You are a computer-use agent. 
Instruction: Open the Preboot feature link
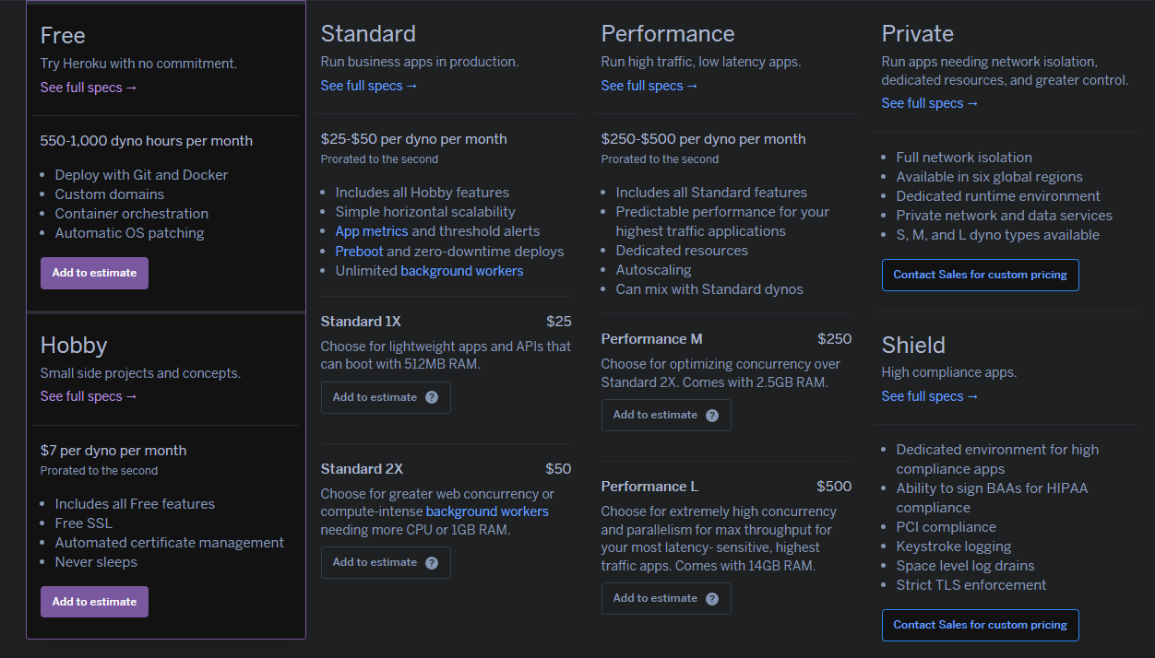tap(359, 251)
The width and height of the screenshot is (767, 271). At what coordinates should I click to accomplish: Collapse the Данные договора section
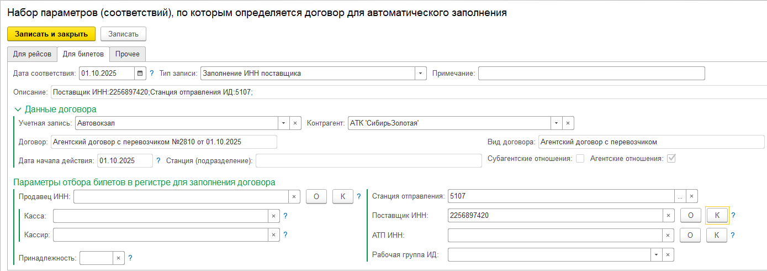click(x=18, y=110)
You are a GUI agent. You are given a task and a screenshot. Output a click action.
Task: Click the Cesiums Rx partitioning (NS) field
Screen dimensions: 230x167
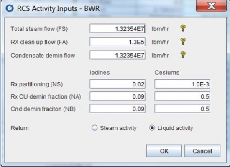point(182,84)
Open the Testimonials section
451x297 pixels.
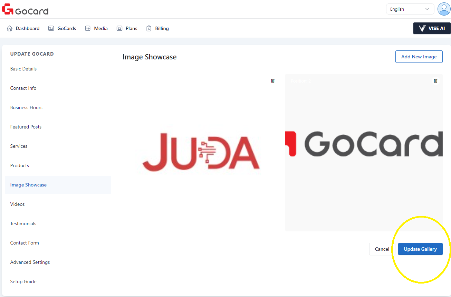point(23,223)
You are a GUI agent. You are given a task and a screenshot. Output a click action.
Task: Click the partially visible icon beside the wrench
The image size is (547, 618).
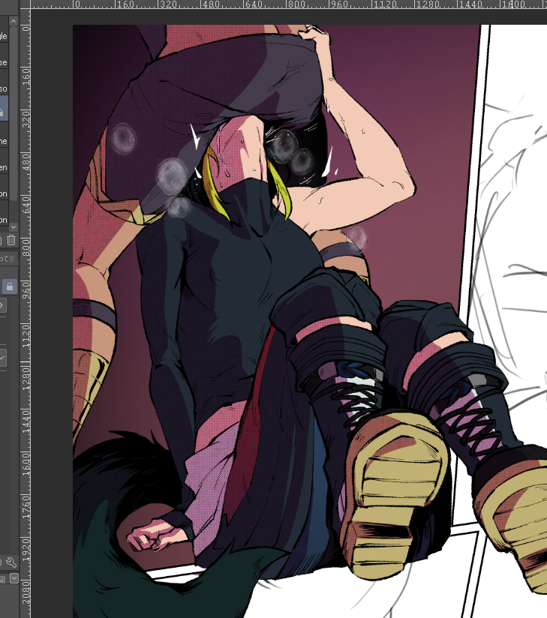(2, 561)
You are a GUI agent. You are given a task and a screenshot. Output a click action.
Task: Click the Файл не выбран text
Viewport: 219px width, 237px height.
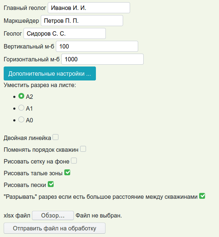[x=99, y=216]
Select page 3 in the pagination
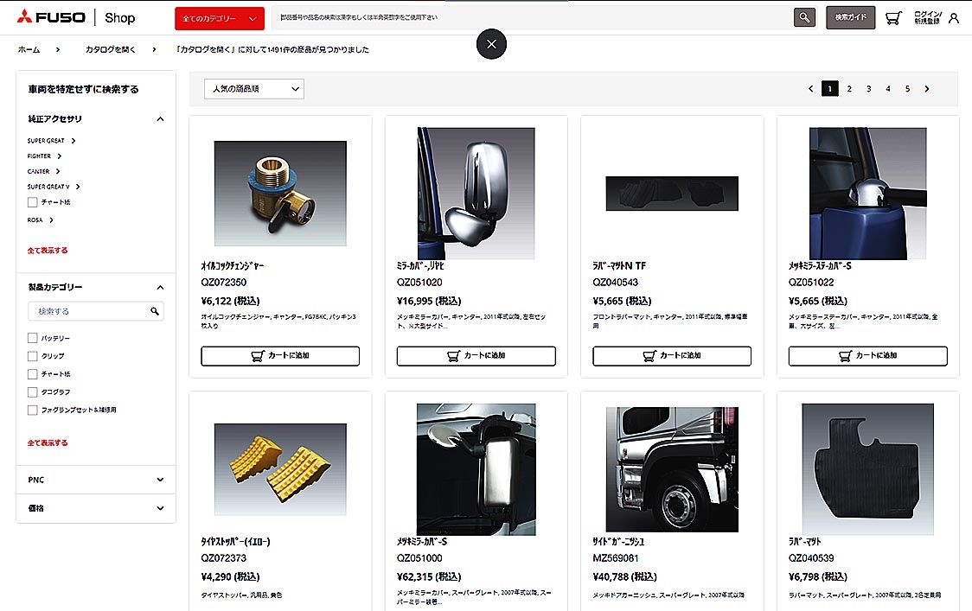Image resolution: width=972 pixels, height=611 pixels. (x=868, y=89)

━━━━━━━━

### [Work instructions]
With pictures excluded, output the listing above exactly as it stands.

### [Written response]
You are a computer-use agent. 
Instruction: Open the Preboot feature link
tap(359, 251)
The width and height of the screenshot is (767, 271). At what coordinates should I click to accomplish: Collapse the Данные договора section
click(x=18, y=110)
You are a GUI agent. You are given a task and a screenshot. Output a click action.
Task: Click the Cesiums Rx partitioning (NS) field
Screen dimensions: 230x167
point(182,84)
Open the Testimonials section
451x297 pixels.
point(23,223)
You are a GUI agent. You are given a task and a screenshot. Output a click action.
Task: Click the partially visible icon beside the wrench
The image size is (547, 618).
(2, 561)
You are a GUI agent. You are given a task and a screenshot. Output a click action.
Task: Click the Файл не выбран text
Viewport: 219px width, 237px height.
[x=99, y=216]
Select page 3 in the pagination
Image resolution: width=972 pixels, height=611 pixels. (x=868, y=89)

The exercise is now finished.